• 1885

    Just 18 years after the Dominion of Canada, James W. Woods was outfitting lumbermen in the Ottawa Valley with his own brand of canvas supplies. Over the following decades, Woods’ fame and fortune would continue to grow along with our new country.

  • 1895

    By this time, Woods had built a plant to manufacture his in-demand sleeping bags, tents and other canvas goods. With an aim to make life in the great outdoors even better, Woods invented a revolutionary new lightweight canvas that was almost entirely waterproof. Woods’ reputation for quality and innovation spread quickly around the world.

  • 1896

    In the height of the Klondike Gold Rush, pioneers and prospectors looking to strike it rich in Canada’s Yukon depended on Woods™ gear for their very survival. These adventurers, also known as “stampeders,” faced one of our country’s harshest climates with Woods™ tents, sleeping bags, mackinaw sweaters, camp stoves and other gear stored in their Woods™ packsacks.

  • 1898

    The Woods™ eiderdown sleeping bag received a ringing endorsement from Joseph B. Tyrell — a noted geologist, cartographer and mining consultant who first discovered the dinosaur bones in Alberta’s Badlands. He wrote to “testify to the excellence” of the product and he heartily and enthusiastically endorsed it as “the most comfortable bed that I have ever had in the field.”

  • 1906

    When Norwegian explorer, Roald Amundsen and his crew successfully navigated the Northwest Passage, Woods™ sleeping bags, parkas, tents, and other gear were aboard their ship, the Gjøa. When Amundsen spoke of his time at the North Pole, he said, “There are two times a man is happy when he’s up there: when his belly is full of hot liquid and when he’s in his sleeping bag.”

  • 1911

    Amundsen returned to live among the Inuit in Canada’s Arctic for two winters, to learn more about polar survival.

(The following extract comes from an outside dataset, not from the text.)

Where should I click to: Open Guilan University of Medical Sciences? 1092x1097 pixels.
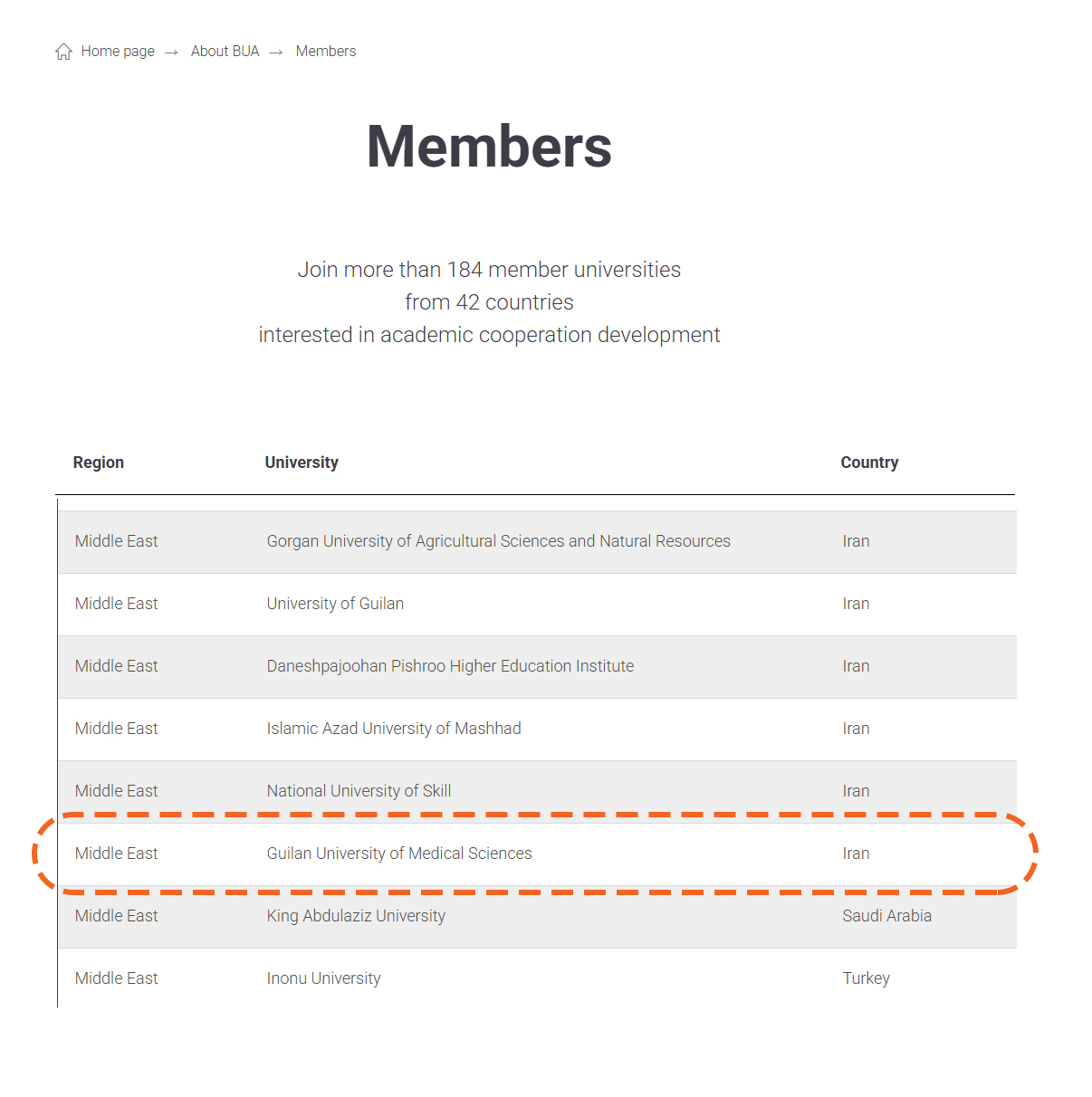click(x=399, y=854)
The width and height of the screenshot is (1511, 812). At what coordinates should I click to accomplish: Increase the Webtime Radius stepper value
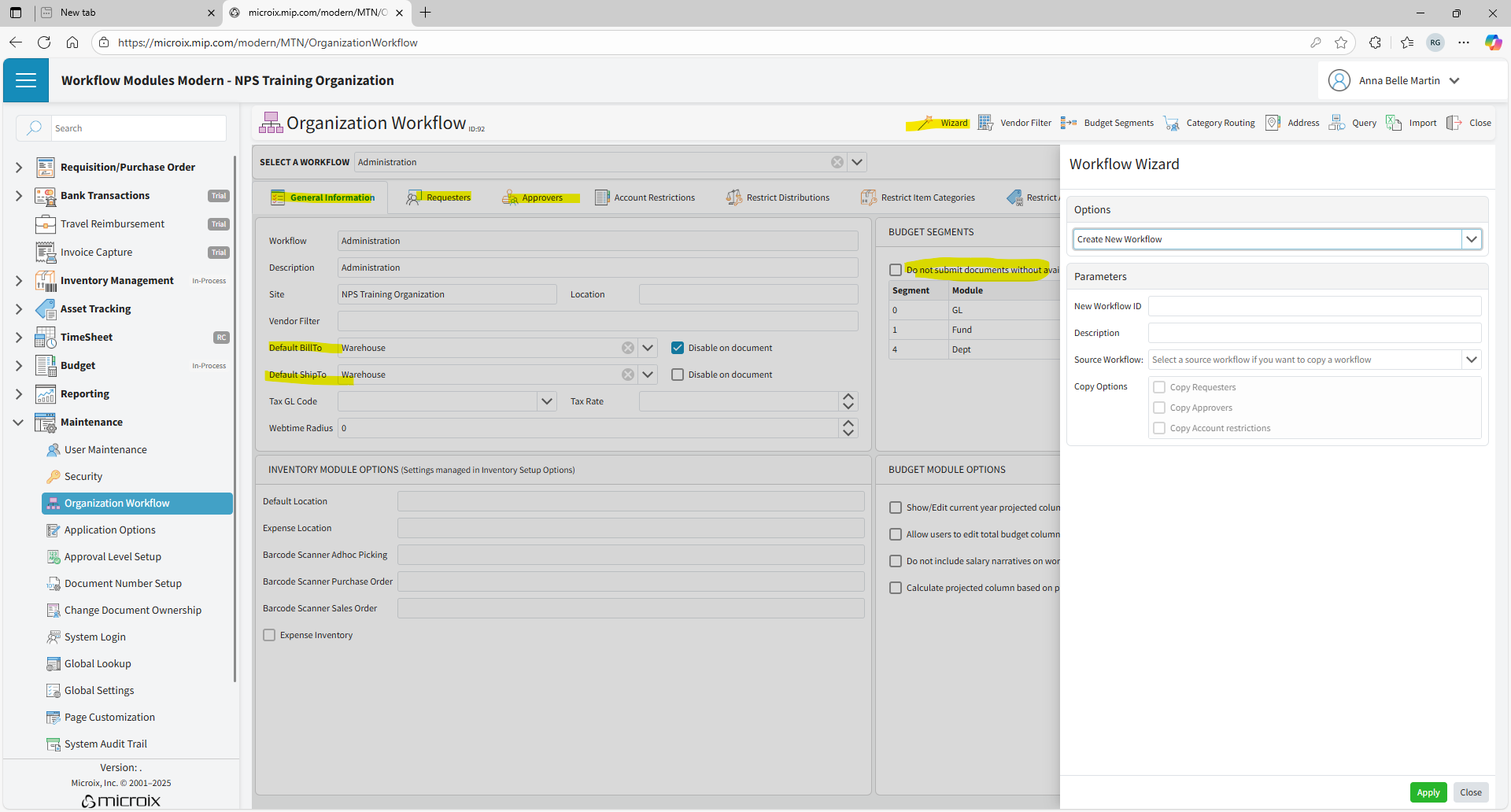(848, 423)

Once again Woods™ gear was an integral part of that team and adventure. And the knowledge he gained from that experience helped him successfully lead the first team to conquer the South Pole.

  • 1913

    The Canadian Arctic Expedition was a daring 5-year mission to study the Arctic and its indigenous peoples. The adventure was well-documented and includes photographic evidence clearly showing Woods™ sleeping bags, tents and particularly the Woods™ Arctic Parka that had been specially designed and developed for that particular mission.

  • 1914

    The world — and Woods Canada went to war. During WWI, the company equipped allied soldiers with its sleeping bags, tents and other goods. Woods™ even created the first gas masks for our Canadian army. We may never know how many Canadian lives were saved as a result of this patriotic duty and valuable contribution towards the war effort.

  • 1925

    Woods™has long enjoyed affiliations with the National Geographic Society and the Royal Geographic Society. It outfitted many of the most important explorations of the early 20th century: Admiral Byrd’s expedition in the Antarctic, the Theodore Roosevelt Field Expedition through Central Asia, and the first ascent of Canada’s highest peak, Mount Logan.

  • 1940

    Renowned American author and avid outdoorsman, Ernest Hemingway, was known to use and appreciate Woods™ gear. In what’s often considered his greatest and best-know novel, For Whom the Bell Tolls, he penned a starring role for the Woods™ sleeping robe in the plot and setting for his most famous love scene.

  • 1944

    Woods™ gear was used aboard the St. Roch in 1944 when the Royal Canadian Mounted Police’s schooner was the first vessel ever to make a return voyage through the Northwest Passage in a single season. Woods™ was also there when she became the first ship to circumnavigate North America in 1955.

  • 1967

    Woods™ expanded from its already comprehensive line of outdoor equipment and durable canvas gear to include hockey bags and to manufacture flags. On July 1, 1967 — Canada’s Centennial — Prime Minister Lester B. Pearson unfurled the new flag Woods™ Canada had supplied atop the Peace Tower of our Parliament buildings in Ottawa. Its red maple leaf continues to symbolize our country and values around the world.

  • 1982

    When Laurie Skreslet and his team were the first Canadians to reach the summit of Nepal’s Mount Everest in the Himalayas — the world’s highest peak — Woods™ supplied the tents, sleeping bags and parkas they needed to survive the climb.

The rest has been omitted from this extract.